CTO Choices – What happens when you need to choose your Frontend technology stack?

Christopher Maneu

Building a robust technology stack from scratch is a challenging task. CTO Choices is a series of articles aimed at CTOs, Tech founders, and project creators. They help you ask yourself the right question to pick up your tools. We try hard to give you honest, enduring, and agnostic advice. That is why – to let our true self speak – the last section of each article will present a heavily opinionated choice. And you will have the right questions to assess if this choice is good for you.
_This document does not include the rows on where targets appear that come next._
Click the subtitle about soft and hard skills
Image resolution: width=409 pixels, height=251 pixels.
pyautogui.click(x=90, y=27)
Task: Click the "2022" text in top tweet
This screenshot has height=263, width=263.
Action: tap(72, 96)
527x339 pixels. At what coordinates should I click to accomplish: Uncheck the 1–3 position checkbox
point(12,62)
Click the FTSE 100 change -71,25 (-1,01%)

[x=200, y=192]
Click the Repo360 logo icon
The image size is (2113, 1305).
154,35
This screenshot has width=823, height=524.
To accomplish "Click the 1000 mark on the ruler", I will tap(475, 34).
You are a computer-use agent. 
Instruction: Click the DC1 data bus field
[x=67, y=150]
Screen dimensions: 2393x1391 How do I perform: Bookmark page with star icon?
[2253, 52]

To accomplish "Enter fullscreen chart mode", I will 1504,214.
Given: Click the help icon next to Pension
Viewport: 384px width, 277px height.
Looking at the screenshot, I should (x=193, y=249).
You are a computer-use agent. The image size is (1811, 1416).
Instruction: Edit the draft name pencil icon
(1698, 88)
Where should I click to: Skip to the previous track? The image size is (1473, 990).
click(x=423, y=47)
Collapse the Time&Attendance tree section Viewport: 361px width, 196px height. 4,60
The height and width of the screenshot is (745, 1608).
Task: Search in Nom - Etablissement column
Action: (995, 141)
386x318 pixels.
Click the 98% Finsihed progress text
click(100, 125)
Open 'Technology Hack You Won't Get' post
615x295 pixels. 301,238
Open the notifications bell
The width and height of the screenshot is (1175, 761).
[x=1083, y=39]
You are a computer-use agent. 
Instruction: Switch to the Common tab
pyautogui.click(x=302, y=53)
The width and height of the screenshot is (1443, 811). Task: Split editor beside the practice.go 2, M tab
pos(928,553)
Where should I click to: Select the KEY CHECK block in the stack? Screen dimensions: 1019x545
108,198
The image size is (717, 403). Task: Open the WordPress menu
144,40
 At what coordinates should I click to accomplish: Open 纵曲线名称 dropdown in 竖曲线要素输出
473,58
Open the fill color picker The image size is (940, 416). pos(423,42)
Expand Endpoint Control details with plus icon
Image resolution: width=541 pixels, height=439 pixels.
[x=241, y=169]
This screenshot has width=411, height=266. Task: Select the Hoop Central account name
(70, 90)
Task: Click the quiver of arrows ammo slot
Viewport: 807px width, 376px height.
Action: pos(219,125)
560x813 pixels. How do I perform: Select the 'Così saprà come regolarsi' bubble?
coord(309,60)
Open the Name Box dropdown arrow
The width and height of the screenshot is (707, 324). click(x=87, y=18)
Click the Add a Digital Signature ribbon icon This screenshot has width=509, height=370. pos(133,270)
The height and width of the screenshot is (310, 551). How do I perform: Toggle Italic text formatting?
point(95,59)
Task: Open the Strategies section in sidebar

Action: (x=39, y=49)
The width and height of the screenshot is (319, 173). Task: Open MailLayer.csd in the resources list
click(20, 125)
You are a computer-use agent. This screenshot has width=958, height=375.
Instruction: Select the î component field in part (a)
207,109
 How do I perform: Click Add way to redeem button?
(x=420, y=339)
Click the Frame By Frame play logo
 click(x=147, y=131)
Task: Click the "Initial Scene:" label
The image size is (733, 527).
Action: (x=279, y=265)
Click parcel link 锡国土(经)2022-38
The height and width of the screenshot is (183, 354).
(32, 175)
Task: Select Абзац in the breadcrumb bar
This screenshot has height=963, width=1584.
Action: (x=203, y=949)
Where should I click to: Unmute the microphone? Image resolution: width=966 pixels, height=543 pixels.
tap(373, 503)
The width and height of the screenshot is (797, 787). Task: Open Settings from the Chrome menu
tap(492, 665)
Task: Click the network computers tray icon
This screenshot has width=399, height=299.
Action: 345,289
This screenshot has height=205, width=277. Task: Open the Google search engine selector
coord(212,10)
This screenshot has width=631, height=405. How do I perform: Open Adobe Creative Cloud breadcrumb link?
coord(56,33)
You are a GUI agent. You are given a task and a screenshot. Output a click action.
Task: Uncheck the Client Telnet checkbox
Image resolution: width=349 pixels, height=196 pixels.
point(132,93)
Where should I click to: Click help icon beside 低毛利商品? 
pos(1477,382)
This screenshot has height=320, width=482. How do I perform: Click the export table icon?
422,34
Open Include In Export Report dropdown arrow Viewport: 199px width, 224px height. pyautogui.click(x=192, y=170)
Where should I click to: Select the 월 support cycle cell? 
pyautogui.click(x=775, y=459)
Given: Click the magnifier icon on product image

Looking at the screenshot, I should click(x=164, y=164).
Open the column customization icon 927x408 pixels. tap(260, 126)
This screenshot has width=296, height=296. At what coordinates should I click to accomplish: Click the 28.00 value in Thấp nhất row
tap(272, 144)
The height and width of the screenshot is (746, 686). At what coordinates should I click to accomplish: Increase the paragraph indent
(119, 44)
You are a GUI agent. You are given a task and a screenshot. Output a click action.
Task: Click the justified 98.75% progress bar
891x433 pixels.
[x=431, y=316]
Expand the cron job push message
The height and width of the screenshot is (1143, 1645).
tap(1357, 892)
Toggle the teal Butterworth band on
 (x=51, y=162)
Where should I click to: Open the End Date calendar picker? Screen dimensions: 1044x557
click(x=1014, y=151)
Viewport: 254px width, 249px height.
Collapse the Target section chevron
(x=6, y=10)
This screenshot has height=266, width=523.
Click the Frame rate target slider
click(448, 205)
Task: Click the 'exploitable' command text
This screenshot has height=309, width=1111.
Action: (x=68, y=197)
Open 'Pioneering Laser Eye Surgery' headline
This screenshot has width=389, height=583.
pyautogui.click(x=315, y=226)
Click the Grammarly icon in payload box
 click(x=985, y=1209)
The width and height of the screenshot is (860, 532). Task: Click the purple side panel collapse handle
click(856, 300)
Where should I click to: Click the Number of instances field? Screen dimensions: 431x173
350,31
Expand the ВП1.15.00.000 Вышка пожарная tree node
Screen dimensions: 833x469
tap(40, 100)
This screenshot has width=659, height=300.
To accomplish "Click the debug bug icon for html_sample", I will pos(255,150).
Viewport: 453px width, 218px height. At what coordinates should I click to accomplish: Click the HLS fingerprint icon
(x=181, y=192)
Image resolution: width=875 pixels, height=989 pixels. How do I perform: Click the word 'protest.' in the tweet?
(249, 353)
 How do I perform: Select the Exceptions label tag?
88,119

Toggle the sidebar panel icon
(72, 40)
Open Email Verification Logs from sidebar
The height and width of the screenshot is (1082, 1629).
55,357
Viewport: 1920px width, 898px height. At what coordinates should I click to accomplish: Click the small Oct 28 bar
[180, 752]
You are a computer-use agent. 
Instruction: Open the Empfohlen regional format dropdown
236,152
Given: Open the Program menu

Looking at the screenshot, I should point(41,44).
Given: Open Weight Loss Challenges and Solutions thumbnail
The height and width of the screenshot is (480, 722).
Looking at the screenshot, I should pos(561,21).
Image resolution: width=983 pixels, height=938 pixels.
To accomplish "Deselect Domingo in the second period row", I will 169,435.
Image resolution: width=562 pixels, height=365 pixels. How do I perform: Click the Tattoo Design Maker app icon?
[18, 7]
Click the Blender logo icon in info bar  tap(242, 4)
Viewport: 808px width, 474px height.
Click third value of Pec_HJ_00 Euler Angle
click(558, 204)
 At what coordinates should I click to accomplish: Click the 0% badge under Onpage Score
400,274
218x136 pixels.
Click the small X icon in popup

Whenever you are creating the new top website, viral mobile app, or shiny IoT object, I can bet that your next project will have some form of UI. The number of possible choices in this domain is almost limitless: from Desktop Apps to static websites to Kotlin Android apps, including Apple App Clips or Progressive Web Apps. In this article, we will take a high-level look at the different kind of Frontend application types, and give you some pointers to have a great start for your first UI.

Do anything you can to avoid creating your own UI

Wait, you are here to give me advice about choosing a UI stack, and your first one is not to build a UI at all?

Yes. And no! In any development team I know, resources are finite. Building a great UI may take you more time than building the core of your app logic. We are inundated by UI all over our screens, so our brain tends to produce what we saw before: more UI.

However, there is a lot of techniques to help you not build a UI: using UI developed by others! You have two main ways to do this: – Integrate into another product UI – Leverage another UI for data input & display.

There are plenty of personal & business apps that are already used by your target users. So let’s leverage it! You can create a chatbot in Messenger or Teams, you can create a pane in Excel or Outlook. By doing so, most of the UI is both smaller to create, and probably multiplatform. You can also use the existing UI as is and integrate it with your backend. Do your users already use an app with a webhook feature you could use? Can you use tools like Google Forms or Microsoft Forms for your data input, and just hook into it with automation tools like Power Automate or Logic Apps? If so, do it! Yeah, at some point, you will probably want to implement your own UI. Just use the available UI as long as you can.

The last piece of advice I usually give is to widen your vision of what is a UI. About a year ago, I’ve developed an app for a sports club to let trainers know who is coming to the next training session only with emails. By leveraging technologies like AMP Email and Outlook Actionable messages, you can send rich emails that auto-update their contents and even provide quick actions to the senders.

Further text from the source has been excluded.